Appropriate and effective learning assessment requires that educators -- inside or outside the classroom -- define and communicate the intended objectives for each course or other learning experience at the outset, including the nature of the learning assessments to be utilized and the standards and criteria that will be used for judging students' learning. There should be no surprises; making students guess what matters most, how competency will be assessed, or what the criteria for various levels of accomplishment are, serves no educational purpose. Moreover, assessment that effectively supports learning requires that faculty and professional staff who provide experiential learning activities for students share their expectations -- and the results of their learning assessments -- with both their students and their colleagues, in order to support continuous improvement in teaching and learning. Such transparency also promotes the cumulative achievement of learning goals and outcomes that can only result from the aggregate of teaching and learning, occurring in many contexts, across the institution.

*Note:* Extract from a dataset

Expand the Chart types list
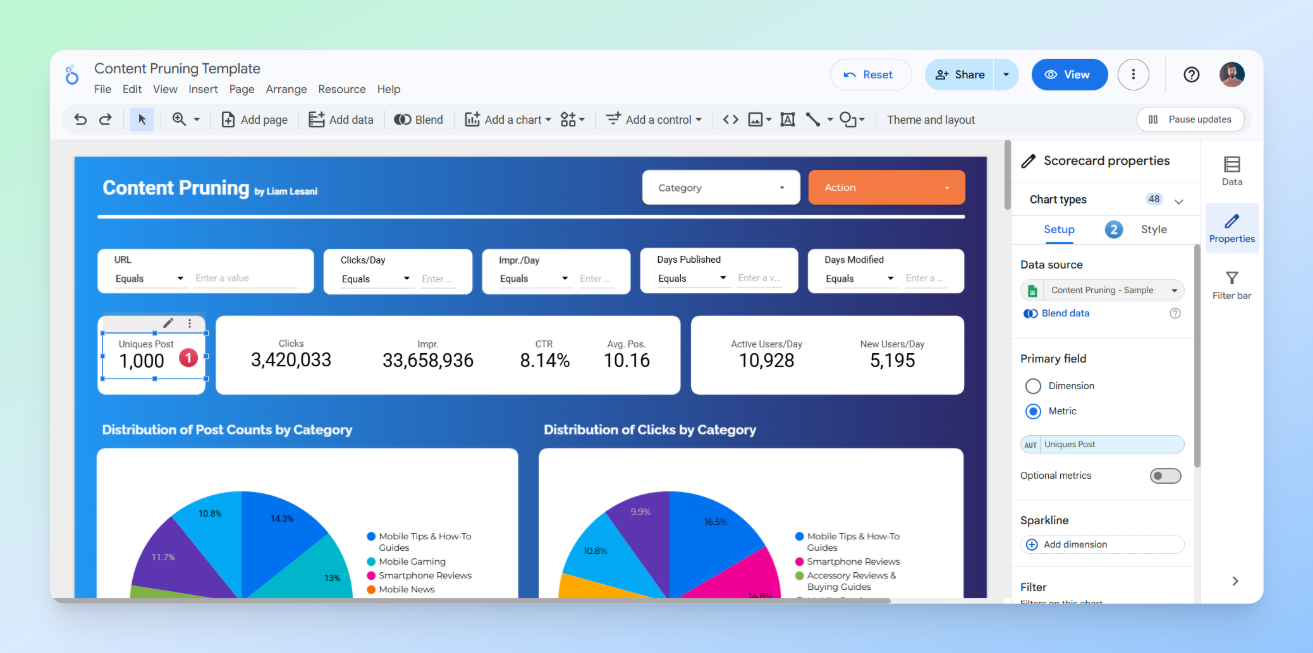Screen dimensions: 1313x653 point(1181,199)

Learning assessment -- understood, practiced, and promoted as a powerful form of teaching and learning -- both supports and reflects the changes in campus culture needed to improve the quality and quantity of undergraduate learning. It requires far greater investments of time, effort, and thought on the part of educators and students alike than grading on a curve; done well, it is not susceptible to the problem of grade inflation. Although many faculty and professional staff will adopt rigorous learning assessment because it helps them do their best work and serves their interest in improving student outcomes, it is also reasonable to expect that reappointment, promotion, and tenure criteria will be adjusted to align with expectations for the greater and more time-consuming engagement with students and their learning that effective learning assessment requires. Change for learning requires not just shifts in attitudes, but alterations in campus policy; institutions that value student learning will not only create vibrant cultures of assessment, but also develop frameworks of policy and commonly agreed practices to advance and sustain those cultures. Learning assessment should never be the province of a small knot of dedicated faculty and staff who understand its benefits and are willing to engage its costs; when that happens, exhaustion, disenchantment, and frustration are the inevitable consequences. Instead, educators should support each other -- and the institution should support all of them -- in a systemic effort to make learning, and learning assessment, central, high priority campus concerns.